今年的法国科学节上,儒勒·凡尔纳公立综合大学(Université de PicardieJules Verne)第一次以科学介绍方式向公众展示中国围棋和包含其中的文化因素(亚眠“科学节”——围棋从中国到法国的旅行),在向完全不懂围棋为何物的观众简单地演示如何学下棋时,采用了两种现场教学方法。第一种是先介绍最基本的下棋规则,然后让学习者下子,这时参与者每下一子要费周折,第一粒棋子放在什么地方是很大的困惑;第二种方法是先让观众任意下子,然后在教学者的陪练中亦步亦趋地学习可行的落子方法。很明显,后者不但使事前完全不懂围棋的观众能够马上下棋,而基本上知道了什么是围棋,领会他任意落下的棋子都充满了奥秘,对围棋产生了兴趣。这个情况引发了我们进一步的思考,围棋的规则虽然简单,但与棋盘上的直接经验相比,对新手的认知、学习具有很大的区别。围棋的规则是围棋作为游戏的设计性思想的体现,而棋盘上的直接落子则是在现成的游戏世界中的经验行为,前者是人类知识的体现,而后者是作为游戏角色的经验,对于一个新手来说,后者是在棋盘上的经验中的学习。为此,我们研究作为围棋棋盘的特殊性。

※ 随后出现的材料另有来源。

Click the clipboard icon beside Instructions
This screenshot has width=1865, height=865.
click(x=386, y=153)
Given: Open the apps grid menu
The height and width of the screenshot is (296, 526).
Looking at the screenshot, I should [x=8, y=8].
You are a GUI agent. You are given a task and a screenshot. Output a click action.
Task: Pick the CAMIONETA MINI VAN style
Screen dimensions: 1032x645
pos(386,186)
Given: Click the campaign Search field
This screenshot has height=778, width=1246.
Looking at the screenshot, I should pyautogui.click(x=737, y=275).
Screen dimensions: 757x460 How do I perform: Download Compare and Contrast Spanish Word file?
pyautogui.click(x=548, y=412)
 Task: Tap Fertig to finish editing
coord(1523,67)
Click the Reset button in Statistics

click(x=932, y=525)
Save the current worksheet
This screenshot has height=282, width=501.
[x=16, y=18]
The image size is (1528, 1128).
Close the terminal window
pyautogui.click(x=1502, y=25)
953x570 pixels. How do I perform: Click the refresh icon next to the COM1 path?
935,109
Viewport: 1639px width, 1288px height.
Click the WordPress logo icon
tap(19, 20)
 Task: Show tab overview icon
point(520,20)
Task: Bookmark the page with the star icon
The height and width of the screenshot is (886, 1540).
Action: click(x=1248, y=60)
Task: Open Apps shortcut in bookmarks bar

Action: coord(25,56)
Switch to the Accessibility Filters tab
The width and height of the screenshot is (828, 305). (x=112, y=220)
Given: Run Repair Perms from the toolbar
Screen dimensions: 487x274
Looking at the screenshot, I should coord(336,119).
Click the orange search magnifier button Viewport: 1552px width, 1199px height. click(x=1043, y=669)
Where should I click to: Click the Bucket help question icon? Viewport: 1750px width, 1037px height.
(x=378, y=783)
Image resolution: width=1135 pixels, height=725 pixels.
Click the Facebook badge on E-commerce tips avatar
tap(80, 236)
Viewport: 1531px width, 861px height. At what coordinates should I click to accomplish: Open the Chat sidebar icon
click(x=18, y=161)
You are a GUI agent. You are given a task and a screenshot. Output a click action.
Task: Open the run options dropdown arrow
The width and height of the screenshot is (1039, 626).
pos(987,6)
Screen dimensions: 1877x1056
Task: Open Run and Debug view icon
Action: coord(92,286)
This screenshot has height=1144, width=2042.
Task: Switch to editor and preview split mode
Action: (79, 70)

以数学眼光对围棋进行过精深研究的英国数学家 John Horton Conway 发明的“生命游戏”(Game of Life)或称“元胞自动机”(Cellular Automaton)就是在直交网络上进行的一种位置格局迭代过程,每一格局的迭代由一个选定位置与其邻接位置的相互控制关系决定。这种迭代过程是算法能行的(可以程序化),但这种迭代产生的平面复杂格局可以表现为一种有规则的图形,这种事前无法预见的复杂现象就像生命现象的涌现和演化一样引人注意(注意这里有一种错觉,屏幕上生命游戏中的图案仍是由机器以算法形式产生的)。但由于平面上的位置组合是指数增长的,现有设计的可以实现的生命游戏的算法程序都无法穷尽,这种情况造成一种误解,只要有无限的空间和时间,生命游戏就可能演化出任意复杂事物,但实际上并没有进行这样的大规模研究的意义。生命游戏就是平面直交网格的几何性质表现为图案形式的算法的一个范例,但作为电子“游戏”,只能说是一种知识性的娱乐。